A systematic review [10] reveals that though some studies have assessed the association between frailty and sedentary behaviour, research on this relationship is inconclusive. This review suggests that measures used in previous research possibly underestimated sedentary behaviour since these measures characterised a single item asking individuals to report their sedentary time. A single item is unlikely to capture sedentary times spent in various situations (e.g., reclining, driving, viewing television), especially in older adults who may be unable to recall these times and report them on a single question. This concern is echoed by some researchers [2] who attempted to provide a more inclusive measure of sedentary behaviour. This study builds on the foregoing research by showing differences in two types of sedentary behaviour (i.e., partial and absolute) in terms of their association with frailty, age, and gender. This analysis may improve researchers’ understanding of why research must be cognisant of potential differences in the intensities of different types of sedentary behaviour. It is expected to be an improvement over traditional subjective measures assuming that sedentary behaviours are of the same intensity.

Though objective measures are recognised as the ultimate for measuring sedentary behaviour [8, 10], they do not allow people to relate their lived experiences, are generally expensive, and can easily be damaged [10]. This view suggests that many researchers may be unable to buy and use objective measures. More so, subjective measures or questionnaires are needed to measure actual views and experiences regarding sedentary behaviour, especially in contexts where objective measures are not feasible or suitable. This study is, therefore, important as it provides a potentially enhanced subjective measure that can be used in the foregoing contexts. It is based on a recent recommendation [2] for studies utilising a more inclusive or multi-item measure.

There is a paucity of research assessing potential modifiers of the association between frailty and sedentary behaviour. Gender and age, for example, are pivotal variables in the gerontological literature that can explain differences in frailty [1721], but only two studies [22, 23], both of which were undertaken in developed non-African countries, had assessed gender differences in the above association. No study has assessed age as a potential modifier of the above association, though this potential role of age has implications for theory and practice. This study, therefore, for the first time investigated whether gender and age can modify the association of frailty with sedentary behaviour measured with multiple questions and two domains, instead of a single item. An attempt was made to answer the following research questions: (1) is there an association between frailty and sedentary behaviour; (2) does gender modify the association between frailty and sedentary behaviour, and (3) does age modify the association between frailty and sedentary behaviour?

Methods

Design

This study adopted a STROBE-compliant cross-sectional design that is summarised in Fig 1.

thumbnail
Fig 1. A Flowchart of the STROBE-compliant design.

Note: CMB–common methods bias, HLR–hierarchical linear regression.

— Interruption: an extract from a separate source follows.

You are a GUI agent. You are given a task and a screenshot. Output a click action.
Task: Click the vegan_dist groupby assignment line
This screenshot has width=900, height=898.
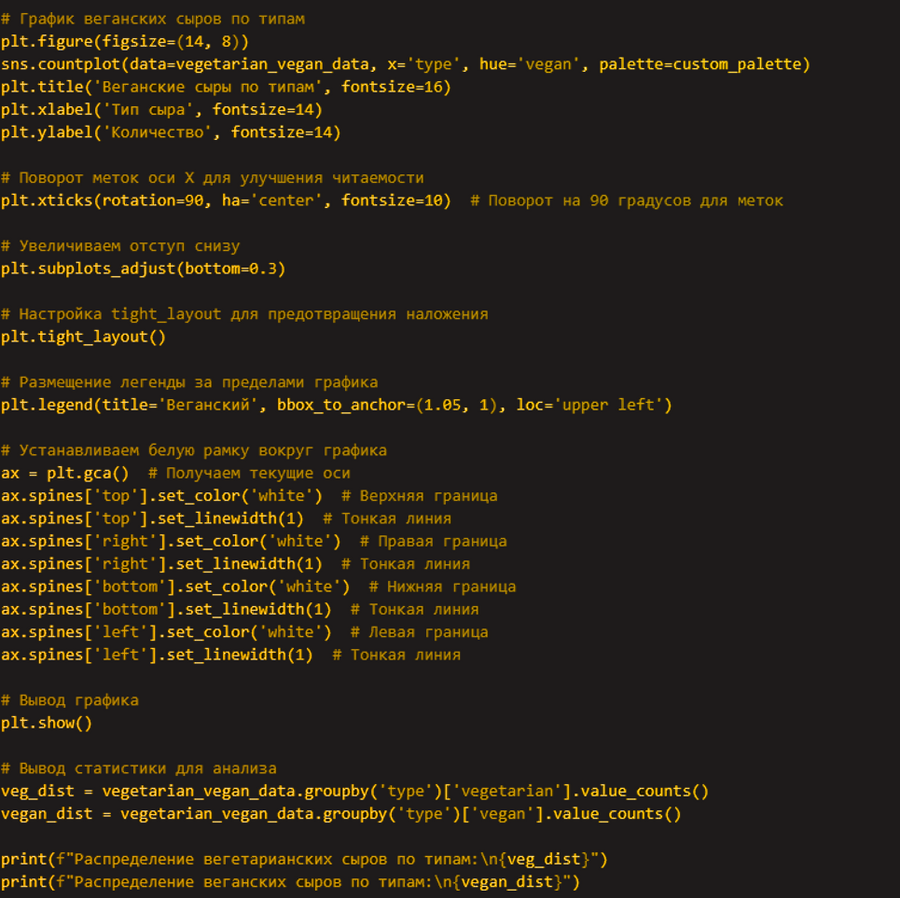coord(340,814)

https://doi.org/10.1371/journal.pone.0293482.g001

Participants, sample, and recruitment

The participants were community-dwelling older adults aged 50 years or higher in Ghana. We targeted older adults in two peri-urban towns, each with a combination of low and high socio-economic neighbourhoods. The following inclusion criteria were used to select the participants: (1) having at least a basic education qualification (i.e., basic school living certificate), which we used as an indicator of the ability to complete the questionnaire in English; (2) being a permanent community-dwelling resident aged 50 years or higher, and (3) the ability to walk independently for at least 10 minutes [24]. We calculated the minimum sample size necessary for this study with the G*Power software and recommended statistics (i.e., effect size = 0.2, α = 0.05, power = 0.8) suited for our sample [25]. The minimum sample estimated for HLR analysis with a maximum of 10 predictors was 91. To maximise the statistical power of our tests, we selected as many eligible individuals as possible. There was no sampling frame for this study, so potential participants were selected by research assistants at community and social centres such as supermarkets and events. Research assistants interviewed potential participants at various community centres to assess their eligibility. A total of 1039 older adults who met the above criteria were selected.

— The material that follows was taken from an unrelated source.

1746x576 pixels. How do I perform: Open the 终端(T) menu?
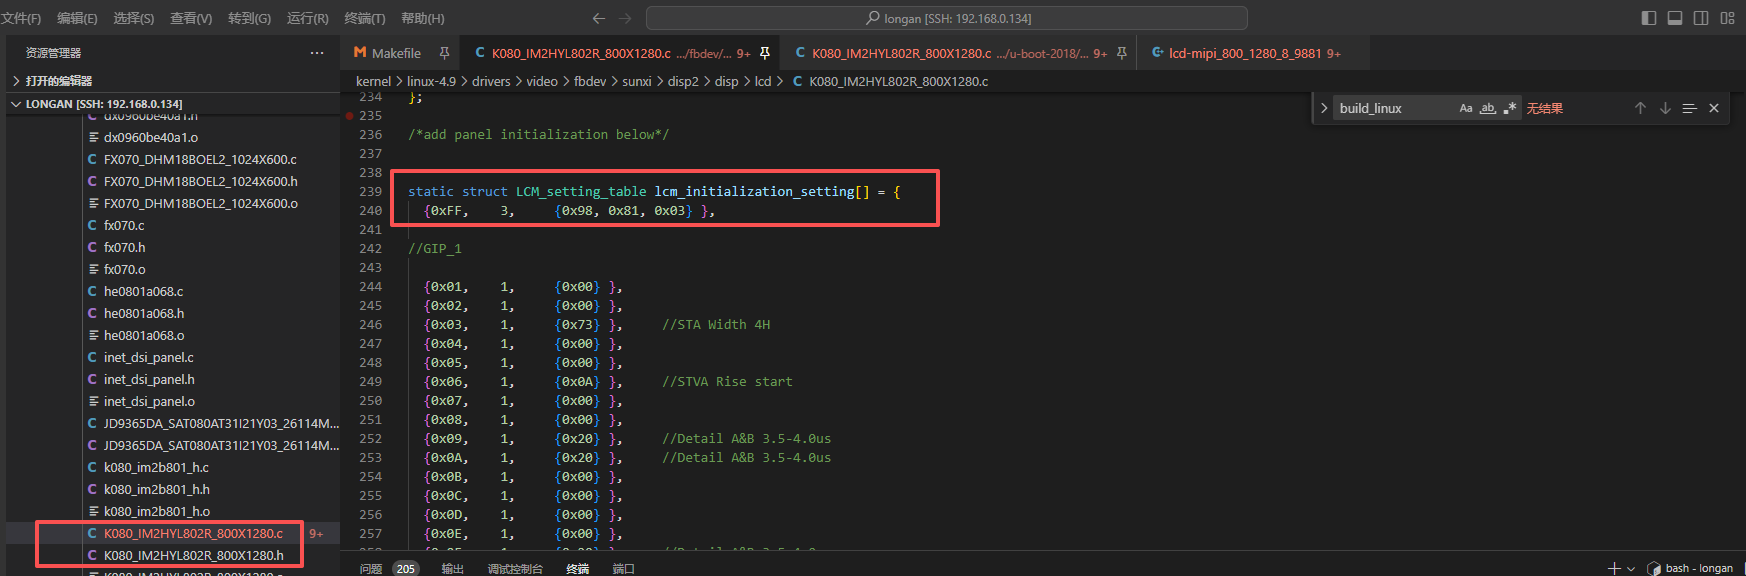coord(364,18)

Measures and operationalization

We followed a recent study [2] to measure sedentary behaviour as a construct of partial sedentary behaviour and absolute sedentary behaviour. Partial sedentary behaviour is time (in minutes) spent sitting while doing an activity such as playing a game or driving on a typical day. It was measured by asking the participants to report time spent sitting in six situations. Absolute sedentary behaviour is the time (in minutes) spent on a typical day while sitting without physically moving any part of the body. It was measured by asking the participants to report time spent while sitting in six situations (e.g., lying down, reclining, viewing TV). Sedentary behaviour was the sum of time reported on the 12 items whereas partial and absolute sedentary behaviours were the sum of their respective 6 items. Appendix A in S1 Appendix shows questions and items used to measure sedentary behaviour. Frailty was measured with the 15-item Tilburg Clinical Frailty Index (see Appendix B in S1 Appendix) with two descriptive anchors (yes–1; no–0) adopted in whole from a previous study [26]. As noted earlier, we used this clinical measure of frailty to be able to identify implications for clinical or geriatric practice. This scale produced a satisfactory internal consistency in the form of Cronbach’s alpha coefficient = 0.92.

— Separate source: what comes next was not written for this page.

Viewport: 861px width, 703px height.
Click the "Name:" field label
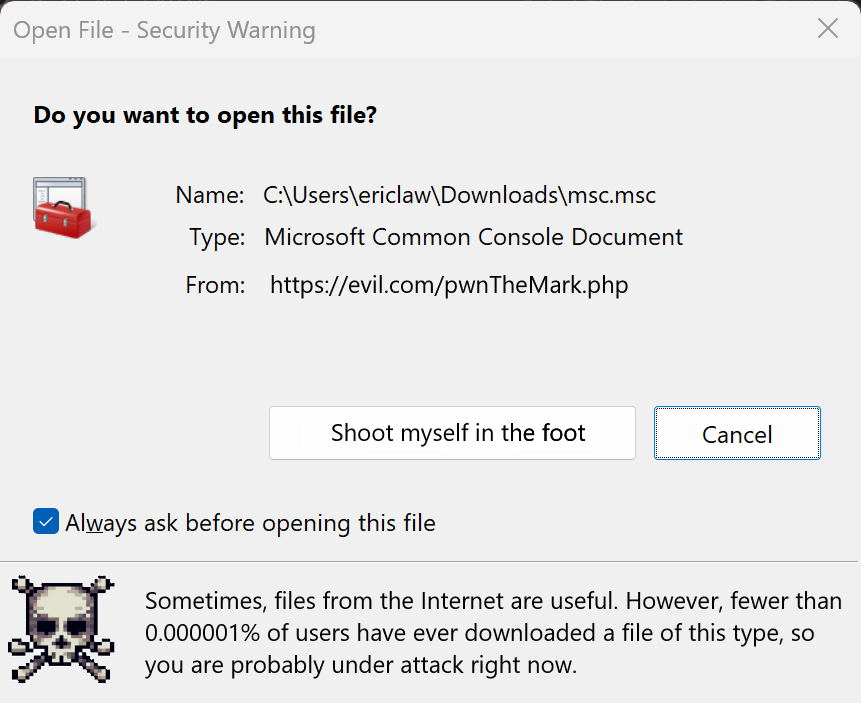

Self-reported health, chronic disease status (CDS), income, age, gender, education, walkability, and social network size are recognised in the literature as potential predictors of frailty [2729] that can confound the primary relationships tested. These variables were measured based on methods previously used [2, 24, 28]. Walkability was measured with the 11-item Australian version of the Neighbourhood Environment Walkability Scale (NEWS-AU). This tool has five anchors (i.e., strongly disagree–1, disagree–2, somewhat agree–3, agree–4, and strongly agree–5) and produced a satisfactory Cronbach’s alpha = 0.78. This scale was used because it produced satisfactory results, including psychometric properties, in a previous study focused on an older Ghanaian sample [24]. The data on walkability and frailty were generated by adding up their items using the compute function in SPSS [24]. Appendix C in S1 Appendix shows items used to measure walkability.

Social network size was measured as a discrete variable by asking the participants to report the current number of close social ties (e.g., friends, workmates, blood relations, and neighbours) they had performed social and physical activities with over the past 7 days (see Appendix D in S1 Appendix). Income was measured as a continuous variable by asking the participants to report their current gross monthly income in Ghana cedis. Context experience was measured as a discrete variable by asking the participants to report how long [in years] they had lived in their current neighbourhood. Relationship status (i.e., married or in a relationship–1 and not married or in a relationship–0), CDS (i.e., none–0, and one or more–1], gender [male–0 and female–1), and self-reported health (i.e., poor–0 and good–1) were measured as categorical variables, which were coded into dummy-type variables for regression modelling. Age was measured as a discrete variable by asking the participants to report their age. Education was measured as a continuous variable by asking the participants to report their years of schooling.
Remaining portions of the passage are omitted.